Regarding the other metrics in the edge gaps, the L2 errors of both UNet and UNETR models are relatively high at between 45% and 47%. This is within the range of values reported by Li et al.⁴⁸ for large gap sizes, but about twice as high as other results reported by Morimoto et al.³⁵ for the reconstruction of a turbulent flow in a fixed gap shape. The reasoning behind this is explained in the Discussion section. For the RI and MI values of between 0.9 and −0.95 are commonly taken to represent self-similarity between vector fields.⁸³ The average RIs for the UNet and UNETR predictions at 10% gap sizes approach this criterion in the edge gaps and meet it in the central regions. The MI values are systematically lower, which is consistent with other reports that the MI is a stricter metric to satisfy, as it follows a linear relationship rather than the sinusoidal RI.^83–85

Example flow field predictions from the UNet, MSE model at 10% gaps are shown in Figure 11. In the top row of the figure, the regions masked out by the horizontal mask are relatively uniform and easy to predict with no large variations in velocity magnitude. This allows the UNet to predict the flow inside the gaps to a fair degree of accuracy. On the other hand, for the bottom row, turbulent motion inside the edge gap regions is more complex, with the flow directions switching to point outwards just inside the edge gap regions. There are few obvious indicators for this motion in the centre of the image and the UNet struggles to fully predict this complexity. The scarcity of spatially local information due to the edge gaps highlights the challenge presented by this inpainting task; it is likely that more knowledge of the out-of-plane motion would be needed in order to predict such complex behaviour. To provide a clearer picture of the differences between these two flow fields, the point-wise L2 errors are shown in Figure 12. Plots showing example outputs from each of the models at 10% and 25% gap sizes are provided in Figures 13 and 14.

Figure 11.

Sample flow fields from the 10% gaps test set. Top row: best UNet, MSE prediction (L2 = 0.225); bottom row: worst UNet, MSE prediction (L2 = 1.026). (a and d) Original snapshot with the test mask shown as horizontal red lines, (b and e) gappy input and (c and f) prediction.

Figure 12.

Pixel-wise L2 errors between the UNet predictions and the original images for (a) the best (top row of Figure 11) and (b) the worst predictions (bottom row of Figure 11).

Figure 13.

Comparison of different model predictions for a single test snapshot at 10% gaps. Gappy images formed by removing data outside of the red lines in the original image are fed into the models.

Figure 14.

Comparison of different model predictions for a single test snapshot at 25% gaps. Gappy images formed by removing data outside of the red lines in the original image are fed into the models.
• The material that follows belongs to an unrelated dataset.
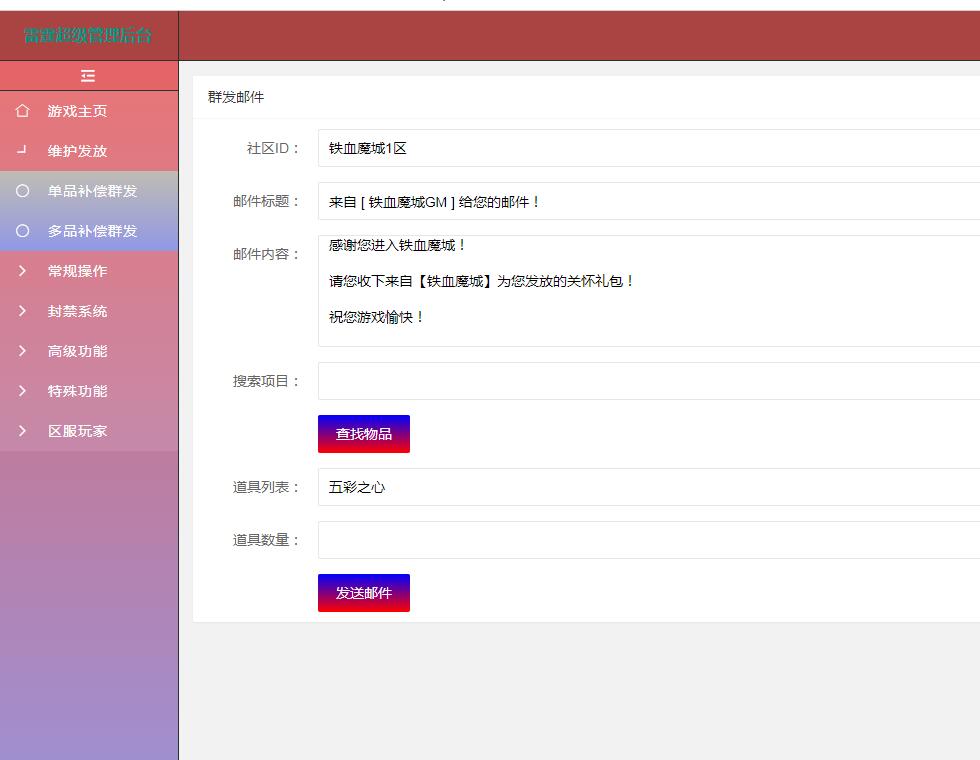
Task: Open the 社区ID dropdown showing 铁血魔城1区
Action: coord(648,148)
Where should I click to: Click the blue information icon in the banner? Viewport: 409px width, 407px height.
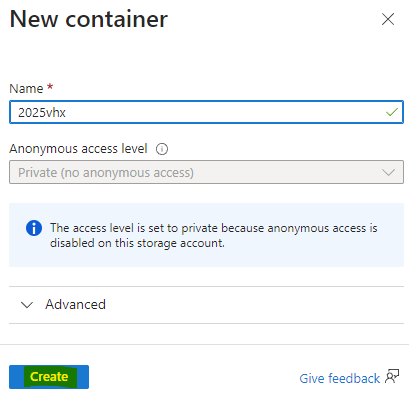[x=34, y=228]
The CE-GAN demonstrates relatively poorer performance across the board. Li et al.⁴⁸ also reported relatively low pixel-wise accuracies for the CE-GAN in an inpainting task on PIV data, but better performance than GPOD in terms of predicting multi-scale properties. These findings are supported in the present study; however, Tables 8 and 9 show that the CE-GAN results are worse than UNet-based models across all metrics, especially in the central image regions. Finally, the GPOD-MF method yields the lowest performance, as GPOD-MF is sensitive to the limited amount of spatial information available near the gap regions. Difficulties arise because the algorithm initialises the gaps with ensemble mean vectors calculated from the training set, then iterates on these guesses using the dominant flow features from POD-based reconstructions. However, for highly variational flows, the mean can be a poor approximation of the full dataset.⁸⁴ GPOD-MF can typically overcome this by utilising the local spatial information to update the guesses, but this is not so effective for large block gaps and errors can be compounded instead. Figure 9 shows that the algorithm converges at a relatively small number of modes, representing the dominant flow structures. While these dominant structures do not fare as badly on the global vector-based metrics, they are overly smoothed and differ vastly in terms smaller-scale flow structures, as shown by the large KL divergences between the GPOD-MF predictions and the true vectors in the edge gaps.

Discussion

These results have shown that UNet-based models are capable of extrapolating beyond the field of view by reconstructing the flow inside edge gaps to a reasonable degree of accuracy, significantly out-performing GPOD. At 10% gap size, all three UNets achieved an RI of at least 0.89 on average for the unseen crank angle, showing that vector alignments can be well-predicted in general. However, the 25% gap size presents a much harder challenge, with RIs falling to ∼0.82. The raw metrics at 10% and 25% gap sizes might not seem too disparate at first, but a visual inspection of Figures 13 and 14 reveals that the differences between these scores has significant consequences in the predicted flow fields. While the predicted flow fields at the 10% gap size appear to be reasonable in general, the predictions at the 25% gap size are unreliable, with large inaccuracies in the predicted flow motion.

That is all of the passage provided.